## The exercise:
In the material, start with the line containing "Click the 洗面" and go through the line containing "click(22, 52)". Replace "callout number" with "marker number" everywhere in those lines, leave everything else unchanged, and give back only those lines.
[Source material start]
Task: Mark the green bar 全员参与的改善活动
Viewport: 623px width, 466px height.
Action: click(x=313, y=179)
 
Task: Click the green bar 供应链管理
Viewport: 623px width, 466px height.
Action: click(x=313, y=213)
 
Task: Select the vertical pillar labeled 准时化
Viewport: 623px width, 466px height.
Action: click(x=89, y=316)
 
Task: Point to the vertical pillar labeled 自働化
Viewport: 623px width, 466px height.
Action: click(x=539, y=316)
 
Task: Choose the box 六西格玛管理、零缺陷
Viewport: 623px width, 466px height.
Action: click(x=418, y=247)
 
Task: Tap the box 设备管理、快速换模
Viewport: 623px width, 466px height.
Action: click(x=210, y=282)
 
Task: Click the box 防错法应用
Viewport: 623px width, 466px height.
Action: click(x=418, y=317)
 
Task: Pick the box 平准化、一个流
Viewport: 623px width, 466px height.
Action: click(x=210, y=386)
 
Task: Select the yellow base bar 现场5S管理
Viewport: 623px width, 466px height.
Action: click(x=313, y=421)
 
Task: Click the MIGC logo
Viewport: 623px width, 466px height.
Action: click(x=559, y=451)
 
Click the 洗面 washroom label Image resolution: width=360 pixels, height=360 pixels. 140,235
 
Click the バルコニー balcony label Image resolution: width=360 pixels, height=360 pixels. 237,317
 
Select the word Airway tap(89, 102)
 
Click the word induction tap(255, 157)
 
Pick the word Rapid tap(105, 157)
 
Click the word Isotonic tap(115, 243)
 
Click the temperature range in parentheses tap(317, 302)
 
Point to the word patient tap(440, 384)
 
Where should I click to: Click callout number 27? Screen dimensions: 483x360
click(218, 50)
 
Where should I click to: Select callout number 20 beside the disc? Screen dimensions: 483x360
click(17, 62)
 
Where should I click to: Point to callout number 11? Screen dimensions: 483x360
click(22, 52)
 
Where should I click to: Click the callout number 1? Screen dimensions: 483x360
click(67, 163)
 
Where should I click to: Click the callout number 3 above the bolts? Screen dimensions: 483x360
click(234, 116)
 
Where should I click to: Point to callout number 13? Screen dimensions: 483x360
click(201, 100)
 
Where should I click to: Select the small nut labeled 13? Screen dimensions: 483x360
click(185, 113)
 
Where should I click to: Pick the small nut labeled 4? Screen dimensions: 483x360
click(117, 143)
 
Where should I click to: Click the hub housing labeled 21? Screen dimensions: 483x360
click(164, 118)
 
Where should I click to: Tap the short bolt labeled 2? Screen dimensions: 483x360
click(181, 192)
[Source material end]
[Source material start]
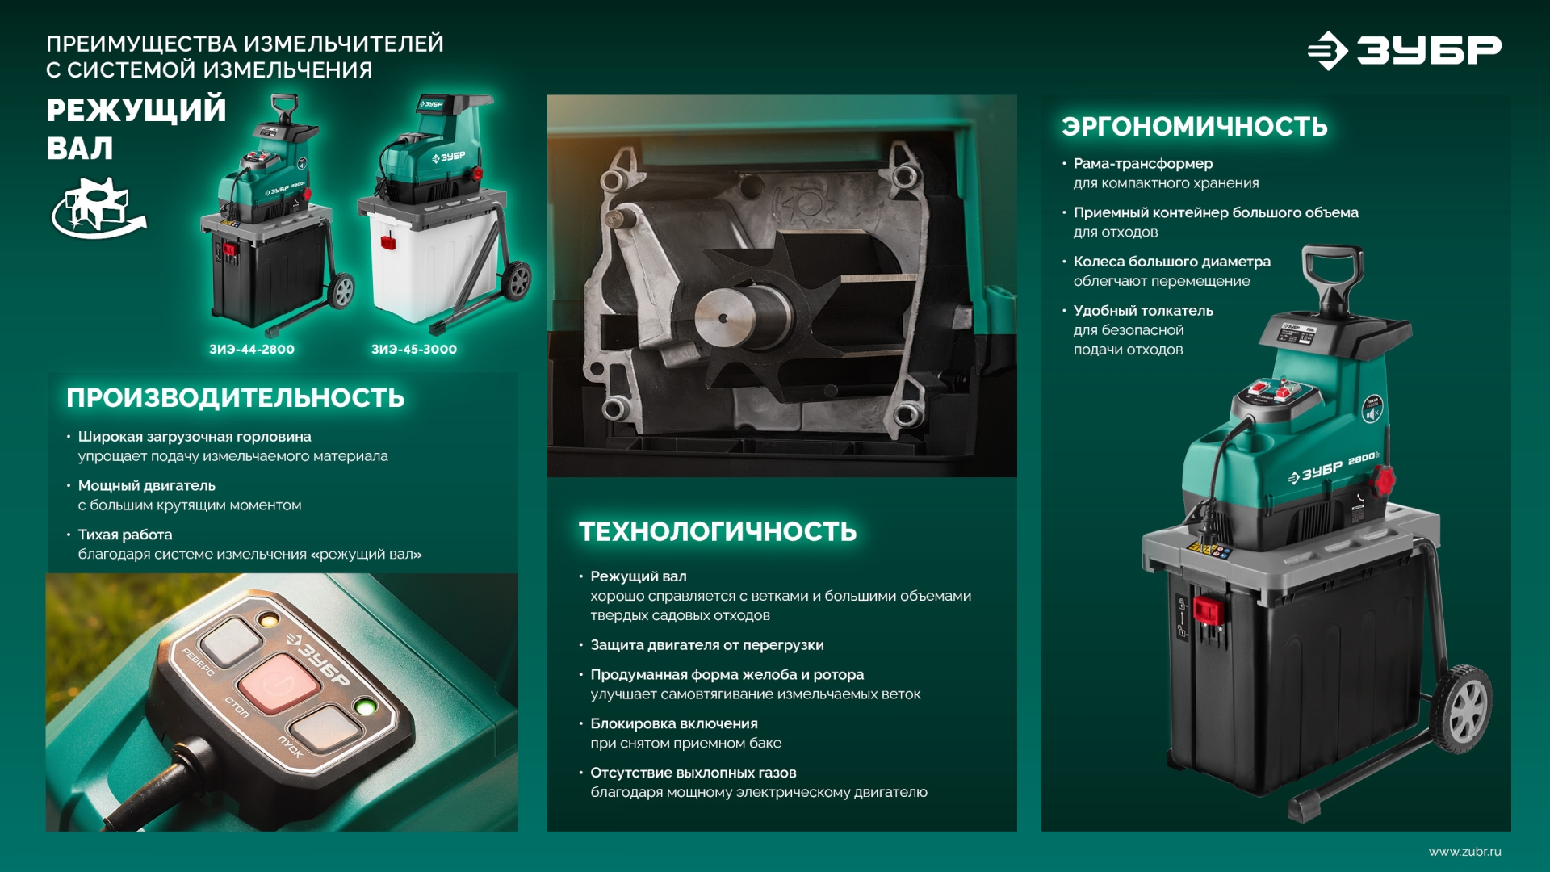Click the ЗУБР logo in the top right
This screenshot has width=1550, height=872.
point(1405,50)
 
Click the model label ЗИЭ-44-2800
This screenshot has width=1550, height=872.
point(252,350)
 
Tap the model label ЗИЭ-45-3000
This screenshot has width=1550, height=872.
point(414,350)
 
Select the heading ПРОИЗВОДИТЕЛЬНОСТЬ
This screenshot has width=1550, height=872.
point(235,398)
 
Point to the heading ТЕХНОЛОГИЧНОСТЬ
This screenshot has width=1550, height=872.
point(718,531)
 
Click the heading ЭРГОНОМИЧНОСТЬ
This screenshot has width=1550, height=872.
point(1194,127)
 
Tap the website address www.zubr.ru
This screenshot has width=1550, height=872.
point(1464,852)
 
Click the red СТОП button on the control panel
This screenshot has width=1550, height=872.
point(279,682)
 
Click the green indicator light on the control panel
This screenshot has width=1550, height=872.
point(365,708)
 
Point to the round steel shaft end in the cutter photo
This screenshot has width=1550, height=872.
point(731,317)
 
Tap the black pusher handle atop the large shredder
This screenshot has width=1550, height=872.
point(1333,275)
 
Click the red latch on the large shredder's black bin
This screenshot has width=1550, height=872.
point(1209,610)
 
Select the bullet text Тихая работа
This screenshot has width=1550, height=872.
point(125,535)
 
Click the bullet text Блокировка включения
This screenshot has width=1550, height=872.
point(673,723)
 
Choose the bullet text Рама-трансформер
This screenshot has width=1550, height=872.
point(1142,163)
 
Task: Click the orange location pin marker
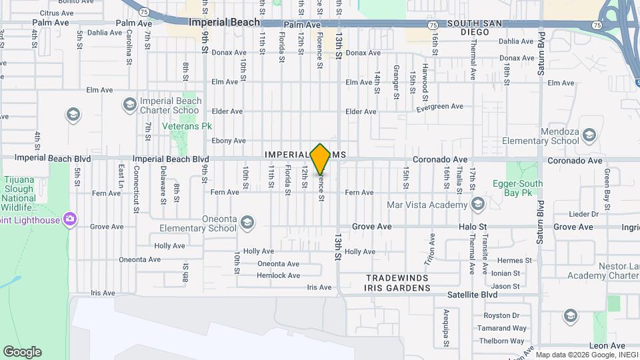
[Source material end]
## Task output:
Click the 洗面 washroom label Image resolution: width=360 pixels, height=360 pixels. 140,235
 
Click the バルコニー balcony label Image resolution: width=360 pixels, height=360 pixels. 237,317
 
Select the word Airway tap(89, 102)
 
Click the word induction tap(255, 157)
 
Pick the word Rapid tap(105, 157)
 
Click the word Isotonic tap(115, 243)
 
Click the temperature range in parentheses tap(317, 302)
 
Point to the word patient tap(440, 384)
 
Where should I click to: Click marker number 27? Screen dimensions: 483x360
click(218, 50)
 
Where should I click to: Select marker number 20 beside the disc? Screen dimensions: 483x360
click(17, 62)
 
Where should I click to: Point to marker number 11? Screen dimensions: 483x360
click(22, 52)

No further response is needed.